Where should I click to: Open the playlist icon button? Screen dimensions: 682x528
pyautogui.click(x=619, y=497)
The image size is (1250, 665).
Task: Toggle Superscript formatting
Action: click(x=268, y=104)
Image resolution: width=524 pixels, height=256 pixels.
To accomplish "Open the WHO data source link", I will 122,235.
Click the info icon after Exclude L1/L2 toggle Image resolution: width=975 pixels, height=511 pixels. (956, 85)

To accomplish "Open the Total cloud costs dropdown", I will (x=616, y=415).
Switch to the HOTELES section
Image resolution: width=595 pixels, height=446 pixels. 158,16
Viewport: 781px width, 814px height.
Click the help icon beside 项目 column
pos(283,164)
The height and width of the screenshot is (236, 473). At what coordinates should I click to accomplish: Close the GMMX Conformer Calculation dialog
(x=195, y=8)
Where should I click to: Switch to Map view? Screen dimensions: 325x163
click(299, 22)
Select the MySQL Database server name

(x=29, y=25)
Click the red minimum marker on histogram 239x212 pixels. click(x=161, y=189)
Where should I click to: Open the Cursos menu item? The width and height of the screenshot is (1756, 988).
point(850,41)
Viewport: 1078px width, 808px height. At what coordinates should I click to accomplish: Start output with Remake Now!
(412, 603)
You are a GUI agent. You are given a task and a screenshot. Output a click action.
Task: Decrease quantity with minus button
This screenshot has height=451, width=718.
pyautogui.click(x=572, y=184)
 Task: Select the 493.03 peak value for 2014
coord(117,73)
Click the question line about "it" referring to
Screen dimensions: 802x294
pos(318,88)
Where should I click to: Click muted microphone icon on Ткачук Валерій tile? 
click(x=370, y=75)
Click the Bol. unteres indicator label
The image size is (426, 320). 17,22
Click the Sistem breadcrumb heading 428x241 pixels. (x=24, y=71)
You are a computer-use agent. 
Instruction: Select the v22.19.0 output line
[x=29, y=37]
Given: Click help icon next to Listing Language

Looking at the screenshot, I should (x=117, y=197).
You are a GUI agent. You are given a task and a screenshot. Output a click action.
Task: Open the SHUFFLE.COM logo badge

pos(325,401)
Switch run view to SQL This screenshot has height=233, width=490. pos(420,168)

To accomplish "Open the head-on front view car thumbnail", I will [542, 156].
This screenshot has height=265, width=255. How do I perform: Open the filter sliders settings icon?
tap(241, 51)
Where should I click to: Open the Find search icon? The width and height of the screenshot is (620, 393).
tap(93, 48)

**Your instructions**
A word-for-word restatement of all the records is required.

**Output for this task**
Where should I click to: Open the playlist icon button? Screen dimensions: 682x528
pyautogui.click(x=619, y=497)
The image size is (1250, 665).
Task: Toggle Superscript formatting
Action: click(x=268, y=104)
Image resolution: width=524 pixels, height=256 pixels.
To accomplish "Open the WHO data source link", I will 122,235.
Click the info icon after Exclude L1/L2 toggle Image resolution: width=975 pixels, height=511 pixels. (956, 85)

To accomplish "Open the Total cloud costs dropdown", I will (x=616, y=415).
Switch to the HOTELES section
Image resolution: width=595 pixels, height=446 pixels. 158,16
Viewport: 781px width, 814px height.
Click the help icon beside 项目 column
pos(283,164)
The height and width of the screenshot is (236, 473). At what coordinates should I click to accomplish: Close the GMMX Conformer Calculation dialog
(x=195, y=8)
Where should I click to: Switch to Map view? Screen dimensions: 325x163
click(299, 22)
Select the MySQL Database server name

(x=29, y=25)
Click the red minimum marker on histogram 239x212 pixels. click(x=161, y=189)
Where should I click to: Open the Cursos menu item? The width and height of the screenshot is (1756, 988).
point(850,41)
Viewport: 1078px width, 808px height. At what coordinates should I click to accomplish: Start output with Remake Now!
(412, 603)
You are a GUI agent. You are given a task and a screenshot. Output a click action.
Task: Decrease quantity with minus button
This screenshot has height=451, width=718.
pyautogui.click(x=572, y=184)
 Task: Select the 493.03 peak value for 2014
coord(117,73)
Click the question line about "it" referring to
Screen dimensions: 802x294
pos(318,88)
Where should I click to: Click muted microphone icon on Ткачук Валерій tile? 
click(x=370, y=75)
Click the Bol. unteres indicator label
The image size is (426, 320). 17,22
Click the Sistem breadcrumb heading 428x241 pixels. (x=24, y=71)
You are a computer-use agent. 
Instruction: Select the v22.19.0 output line
[x=29, y=37]
Given: Click help icon next to Listing Language

Looking at the screenshot, I should (x=117, y=197).
You are a GUI agent. You are given a task and a screenshot. Output a click action.
Task: Open the SHUFFLE.COM logo badge

pos(325,401)
Switch run view to SQL This screenshot has height=233, width=490. pos(420,168)

To accomplish "Open the head-on front view car thumbnail", I will [542, 156].
This screenshot has height=265, width=255. How do I perform: Open the filter sliders settings icon?
tap(241, 51)
Where should I click to: Open the Find search icon? The width and height of the screenshot is (620, 393).
tap(93, 48)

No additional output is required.